The effects of wortmannin on traffic of EGFRs and TRs through MVBs. HEp-2 cells were incubated with HRP for 30 min at 37°C, chased for 3 h at 37°C, and then incubated with DAB/H₂O₂ at 4°C to crosslink the lysosomes. Cells were then incubated with anti-EGFR gold (10 nm) and EGF for 1 h at 20°C in the absence of wortmannin and were then chased at 37°C for 1 h in the absence (a and b) or the presence of wortmannin (c). Cells were then permeabilized, fixed, and labeled with anti-TR antibody (5 nm gold). Note that in both the absence and the presence of wortmannin there are very few TRs on MVBs, but small vesicles labeling strongly for TRs (arrows) are often in close proximity. Bars, 0.1 μm.

Figure 6.

The effects of microinjection with anti–PI 3′-kinase antibodies on inward vesiculation in cells where the lysosomes have been cross-linked. HEp-2 cells were incubated with HRP for 30 min at 37°C, chased for 3 h at 37°C, and then incubated with DAB/H₂O₂ at 4°C to crosslink the lysosomes. Cells were then microinjected at 37°C with 20 nm BSA gold (arrows) alone (a) or coinjected with anti-hVPS34 antibody (b), anti-p110α antibody (c), or anti-p110β antibody (d). Cells were then incubated with 10 nm anti-EGFR gold (arrowheads) and EGF for 1 h at 20°C and were then chased at 37°C for 1 h. Microinjection with the anti-hVPS34 antibody caused the generation of enlarged MVBs containing few internal vesicles (asterisks). Microinjection with anti-p110α had no effect on MVB formation, whereas microinjection with p110β in some cases caused the generation of MVBs with comparatively few EGFRs, but they were not enlarged. Bars, 0.5 μm.

Figure 7.

The effects of microinjection with anti–PI 3′-kinase antibodies after incubation with EGF at 20°C. HEp-2 cells were incubated with HRP for 30 min at 37°C, chased for 3 h at 37°C, and then incubated with DAB/H₂O₂ at 4°C to crosslink the lysosomes.
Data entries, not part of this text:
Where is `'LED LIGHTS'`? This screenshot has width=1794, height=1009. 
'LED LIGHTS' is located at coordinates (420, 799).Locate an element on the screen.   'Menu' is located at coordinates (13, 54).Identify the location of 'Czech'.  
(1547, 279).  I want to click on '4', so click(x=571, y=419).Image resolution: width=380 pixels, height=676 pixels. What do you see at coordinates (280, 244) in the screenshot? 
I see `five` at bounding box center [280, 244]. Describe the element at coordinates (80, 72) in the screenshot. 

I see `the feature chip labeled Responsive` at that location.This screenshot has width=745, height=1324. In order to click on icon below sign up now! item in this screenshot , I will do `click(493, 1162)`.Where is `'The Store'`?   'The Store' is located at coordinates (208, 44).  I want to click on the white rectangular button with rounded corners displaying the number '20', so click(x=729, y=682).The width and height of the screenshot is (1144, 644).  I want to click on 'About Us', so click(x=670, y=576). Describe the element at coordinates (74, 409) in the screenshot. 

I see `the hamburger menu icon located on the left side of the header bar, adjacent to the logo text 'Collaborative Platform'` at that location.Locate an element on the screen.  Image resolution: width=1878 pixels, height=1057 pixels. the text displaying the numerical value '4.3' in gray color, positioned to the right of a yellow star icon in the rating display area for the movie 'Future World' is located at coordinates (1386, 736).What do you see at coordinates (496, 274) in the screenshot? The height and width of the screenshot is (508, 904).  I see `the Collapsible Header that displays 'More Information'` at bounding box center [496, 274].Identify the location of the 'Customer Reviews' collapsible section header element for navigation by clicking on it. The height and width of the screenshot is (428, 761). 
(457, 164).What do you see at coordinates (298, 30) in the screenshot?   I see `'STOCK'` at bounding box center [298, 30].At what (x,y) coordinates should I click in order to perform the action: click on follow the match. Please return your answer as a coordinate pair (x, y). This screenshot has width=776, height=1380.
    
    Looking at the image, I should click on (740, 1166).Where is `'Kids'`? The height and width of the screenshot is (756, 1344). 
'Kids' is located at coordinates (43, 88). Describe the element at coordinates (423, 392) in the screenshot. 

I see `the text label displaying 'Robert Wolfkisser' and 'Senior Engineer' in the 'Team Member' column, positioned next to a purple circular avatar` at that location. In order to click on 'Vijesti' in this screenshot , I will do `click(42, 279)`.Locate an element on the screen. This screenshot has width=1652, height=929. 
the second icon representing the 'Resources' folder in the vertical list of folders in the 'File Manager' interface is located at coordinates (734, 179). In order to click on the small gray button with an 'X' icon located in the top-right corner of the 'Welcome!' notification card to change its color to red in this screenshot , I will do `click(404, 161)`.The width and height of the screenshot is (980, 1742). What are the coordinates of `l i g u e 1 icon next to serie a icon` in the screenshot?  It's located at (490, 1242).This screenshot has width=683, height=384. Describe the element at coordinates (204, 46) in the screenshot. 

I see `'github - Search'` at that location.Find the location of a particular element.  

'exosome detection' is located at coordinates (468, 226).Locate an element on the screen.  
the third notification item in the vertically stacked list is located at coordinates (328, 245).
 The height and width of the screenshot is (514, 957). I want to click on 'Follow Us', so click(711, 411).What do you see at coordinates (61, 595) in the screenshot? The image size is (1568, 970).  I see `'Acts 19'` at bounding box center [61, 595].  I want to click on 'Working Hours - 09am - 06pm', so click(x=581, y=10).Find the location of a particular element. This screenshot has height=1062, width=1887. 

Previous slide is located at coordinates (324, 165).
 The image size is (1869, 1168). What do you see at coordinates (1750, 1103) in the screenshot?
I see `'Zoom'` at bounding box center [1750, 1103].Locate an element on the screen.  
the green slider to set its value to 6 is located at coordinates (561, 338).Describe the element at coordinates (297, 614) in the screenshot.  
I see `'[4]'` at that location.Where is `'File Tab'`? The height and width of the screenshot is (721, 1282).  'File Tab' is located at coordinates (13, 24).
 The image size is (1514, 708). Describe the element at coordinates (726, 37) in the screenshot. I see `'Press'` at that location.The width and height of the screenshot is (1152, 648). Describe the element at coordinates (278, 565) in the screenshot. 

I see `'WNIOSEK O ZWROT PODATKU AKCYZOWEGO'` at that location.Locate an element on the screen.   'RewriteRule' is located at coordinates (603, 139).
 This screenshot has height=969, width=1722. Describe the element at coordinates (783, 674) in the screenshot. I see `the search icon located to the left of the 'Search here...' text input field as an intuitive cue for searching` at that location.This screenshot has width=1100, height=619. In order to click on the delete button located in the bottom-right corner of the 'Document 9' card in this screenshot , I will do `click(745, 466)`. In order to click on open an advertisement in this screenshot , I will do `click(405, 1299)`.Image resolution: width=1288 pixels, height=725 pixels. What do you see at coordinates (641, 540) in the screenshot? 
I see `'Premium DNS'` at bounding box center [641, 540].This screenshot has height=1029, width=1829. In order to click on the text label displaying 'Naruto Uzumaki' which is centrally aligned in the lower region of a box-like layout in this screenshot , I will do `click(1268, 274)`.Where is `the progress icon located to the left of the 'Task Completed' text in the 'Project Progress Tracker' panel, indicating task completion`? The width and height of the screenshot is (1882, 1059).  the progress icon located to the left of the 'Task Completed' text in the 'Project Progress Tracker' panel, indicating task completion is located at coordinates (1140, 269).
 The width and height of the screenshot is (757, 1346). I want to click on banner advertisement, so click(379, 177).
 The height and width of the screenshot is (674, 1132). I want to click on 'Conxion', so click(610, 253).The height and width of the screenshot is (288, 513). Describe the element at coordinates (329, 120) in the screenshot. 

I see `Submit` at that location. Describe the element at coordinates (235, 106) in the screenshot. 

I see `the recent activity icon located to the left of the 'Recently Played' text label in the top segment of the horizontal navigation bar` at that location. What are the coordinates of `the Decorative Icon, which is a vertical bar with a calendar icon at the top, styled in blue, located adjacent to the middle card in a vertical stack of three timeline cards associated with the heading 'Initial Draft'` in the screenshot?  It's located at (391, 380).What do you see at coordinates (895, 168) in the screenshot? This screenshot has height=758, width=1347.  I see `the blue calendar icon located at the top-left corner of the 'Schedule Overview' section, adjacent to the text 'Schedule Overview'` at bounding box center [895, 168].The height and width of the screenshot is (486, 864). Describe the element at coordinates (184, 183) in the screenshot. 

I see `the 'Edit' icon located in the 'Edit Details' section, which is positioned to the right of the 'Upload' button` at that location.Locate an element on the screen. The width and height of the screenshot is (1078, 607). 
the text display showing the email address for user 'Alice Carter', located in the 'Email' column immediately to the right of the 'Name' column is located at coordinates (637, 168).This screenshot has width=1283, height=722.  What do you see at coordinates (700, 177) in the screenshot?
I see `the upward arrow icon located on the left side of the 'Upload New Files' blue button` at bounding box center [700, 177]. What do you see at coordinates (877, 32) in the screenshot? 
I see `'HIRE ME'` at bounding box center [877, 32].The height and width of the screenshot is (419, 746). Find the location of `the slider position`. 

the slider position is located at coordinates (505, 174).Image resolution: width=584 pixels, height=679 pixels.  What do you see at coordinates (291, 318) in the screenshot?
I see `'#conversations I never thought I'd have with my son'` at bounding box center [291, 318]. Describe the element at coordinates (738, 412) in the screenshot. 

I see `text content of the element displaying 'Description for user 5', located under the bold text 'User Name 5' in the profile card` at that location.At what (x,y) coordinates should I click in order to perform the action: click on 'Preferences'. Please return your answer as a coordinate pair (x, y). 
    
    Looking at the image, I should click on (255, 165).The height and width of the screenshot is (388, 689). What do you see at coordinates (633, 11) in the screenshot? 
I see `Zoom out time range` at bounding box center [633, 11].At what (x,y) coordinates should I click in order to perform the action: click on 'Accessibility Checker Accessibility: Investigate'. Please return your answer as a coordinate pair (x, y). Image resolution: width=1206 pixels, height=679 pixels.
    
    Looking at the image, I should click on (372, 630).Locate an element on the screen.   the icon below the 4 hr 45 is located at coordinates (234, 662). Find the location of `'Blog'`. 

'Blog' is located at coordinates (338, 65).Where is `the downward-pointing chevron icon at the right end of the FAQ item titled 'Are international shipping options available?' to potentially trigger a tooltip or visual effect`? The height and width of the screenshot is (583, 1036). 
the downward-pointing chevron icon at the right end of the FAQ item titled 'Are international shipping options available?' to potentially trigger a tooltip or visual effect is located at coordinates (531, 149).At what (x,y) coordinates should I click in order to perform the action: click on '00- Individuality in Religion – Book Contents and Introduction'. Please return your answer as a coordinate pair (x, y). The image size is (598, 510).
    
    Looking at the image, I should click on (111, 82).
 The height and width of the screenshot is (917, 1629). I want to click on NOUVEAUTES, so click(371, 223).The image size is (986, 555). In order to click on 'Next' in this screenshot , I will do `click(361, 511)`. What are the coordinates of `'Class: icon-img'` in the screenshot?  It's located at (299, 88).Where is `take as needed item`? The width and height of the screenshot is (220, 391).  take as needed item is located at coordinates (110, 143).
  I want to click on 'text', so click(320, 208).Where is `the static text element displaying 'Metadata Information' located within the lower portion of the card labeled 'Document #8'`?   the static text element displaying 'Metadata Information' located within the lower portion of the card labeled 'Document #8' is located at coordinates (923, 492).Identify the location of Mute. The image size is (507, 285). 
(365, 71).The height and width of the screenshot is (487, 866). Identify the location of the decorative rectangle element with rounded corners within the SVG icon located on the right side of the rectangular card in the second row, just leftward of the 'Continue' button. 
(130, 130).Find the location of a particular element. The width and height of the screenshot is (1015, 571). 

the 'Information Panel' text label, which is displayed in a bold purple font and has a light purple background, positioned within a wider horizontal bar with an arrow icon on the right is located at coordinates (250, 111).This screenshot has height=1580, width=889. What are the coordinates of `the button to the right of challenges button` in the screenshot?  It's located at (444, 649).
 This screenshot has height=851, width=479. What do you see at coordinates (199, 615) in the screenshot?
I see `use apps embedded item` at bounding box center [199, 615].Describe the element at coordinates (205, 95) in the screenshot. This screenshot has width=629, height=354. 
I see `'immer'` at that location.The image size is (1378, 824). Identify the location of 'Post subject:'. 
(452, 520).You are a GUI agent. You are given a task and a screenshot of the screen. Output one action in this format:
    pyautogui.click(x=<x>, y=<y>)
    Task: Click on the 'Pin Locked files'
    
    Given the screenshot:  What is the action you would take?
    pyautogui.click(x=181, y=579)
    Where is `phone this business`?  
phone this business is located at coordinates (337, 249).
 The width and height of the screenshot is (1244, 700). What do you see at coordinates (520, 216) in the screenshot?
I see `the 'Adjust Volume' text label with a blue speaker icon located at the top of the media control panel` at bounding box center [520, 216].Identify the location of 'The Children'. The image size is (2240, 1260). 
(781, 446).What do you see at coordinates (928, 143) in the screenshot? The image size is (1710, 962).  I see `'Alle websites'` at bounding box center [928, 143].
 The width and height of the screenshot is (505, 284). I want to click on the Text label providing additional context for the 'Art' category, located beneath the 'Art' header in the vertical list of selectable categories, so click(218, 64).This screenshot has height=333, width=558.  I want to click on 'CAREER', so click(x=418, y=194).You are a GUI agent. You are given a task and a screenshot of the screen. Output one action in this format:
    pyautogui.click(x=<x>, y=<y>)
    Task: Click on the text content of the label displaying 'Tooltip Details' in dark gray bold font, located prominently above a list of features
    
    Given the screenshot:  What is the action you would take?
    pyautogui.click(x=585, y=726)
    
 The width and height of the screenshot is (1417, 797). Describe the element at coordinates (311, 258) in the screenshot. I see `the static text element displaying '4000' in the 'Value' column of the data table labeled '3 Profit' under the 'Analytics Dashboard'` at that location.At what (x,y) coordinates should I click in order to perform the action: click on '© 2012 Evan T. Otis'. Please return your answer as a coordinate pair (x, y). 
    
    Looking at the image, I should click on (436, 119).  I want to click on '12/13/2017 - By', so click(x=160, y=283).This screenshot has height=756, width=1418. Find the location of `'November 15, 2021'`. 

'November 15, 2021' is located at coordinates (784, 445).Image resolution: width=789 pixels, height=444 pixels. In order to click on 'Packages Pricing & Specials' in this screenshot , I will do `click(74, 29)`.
Cells were then incubated with 10 nm anti-EGFR gold (arrowheads) and EGF for 1 h at 20°C and were then microinjected with 20 nm BSA gold (arrows) and anti-hVPS34 (a) or anti-p110β (b) at 20°C before incubation at 20°C for a further 30 min and then chase at 37°C for 1 h. Microinjection of anti-hVPS34 caused the generation of enlarged MVBs with very few internal vesicles and EGFRs on the perimeter membrane. Microinjection of anti-p110β antibody caused the formation of small MVBs with few internal vesicles and few EGFRs. Bars, 0.2 μm.

Figure 8.

The effects of wortmannin on EGF-stimulated tyrosine phosphorylation in cells were the lysosomes have been cross-linked. HEp-2 cells were incubated with HRP for 30 min at 37°C, chased for 3 h at 37°C, and then incubated with DAB/H2O2 at 4°C to crosslink the lysosomes. Cells were then incubated in the presence or absence of EGF at 20°C for 1 h and then chased at 37°C in the presence or absence of wortmannin (wo). Cell lysates were analyzed by SDS-PAGE followed by Western blotting with antiphosphotyrosine antibody.